Exercise tasks:
[1] From the post on resilience below, list each phrase it quotes in quotation marks as something people say to themselves while coping.
[2] According to the post on resilience below, what is Suzanne Phillips's position?

╭─ Document text

In one of my recent posts I discussed why it is important to recognise your own code of resilience and referred to some valuable insights by Suzanne Phillips, Adjunct Professor of Clinical Psychology at Long Island University.
In this post she dispels three myths about resilience, which she believes makes our own resilience easier to recognise.
1) Resilience is not time bound
Expert Glen Roisman clarifies that resilience is the capacity to find a way back to successful adaptation and functioning even after a period of disorganization and disruption.
Often in the aftermath of a traumatic event we are frozen. This is a normal reaction to danger and threat. We need time to move out of a numbed state to reassess how we go on with our life.
Sometimes it can take time to remember – “have coped before.” “I will find another job.” “I will take it day by day” or as one young lady who lost her brother said,” minute by minute.”
People cope in their own time and in their own way.

╰─
╭─ Material provided

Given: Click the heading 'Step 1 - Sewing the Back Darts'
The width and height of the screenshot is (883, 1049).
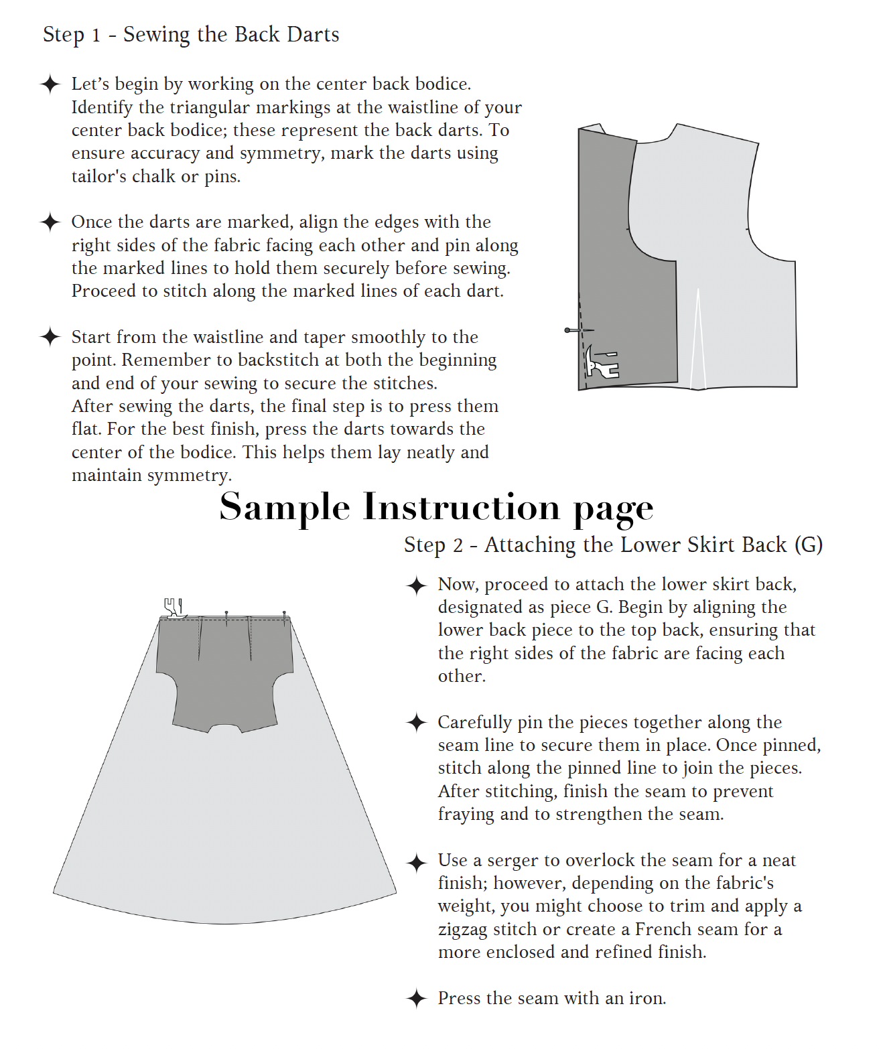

╰─

Task results:
[1]
"have coped before."
"I will find another job."
"I will take it day by day"
"minute by minute."

[2] Adjunct Professor of Clinical Psychology at Long Island University.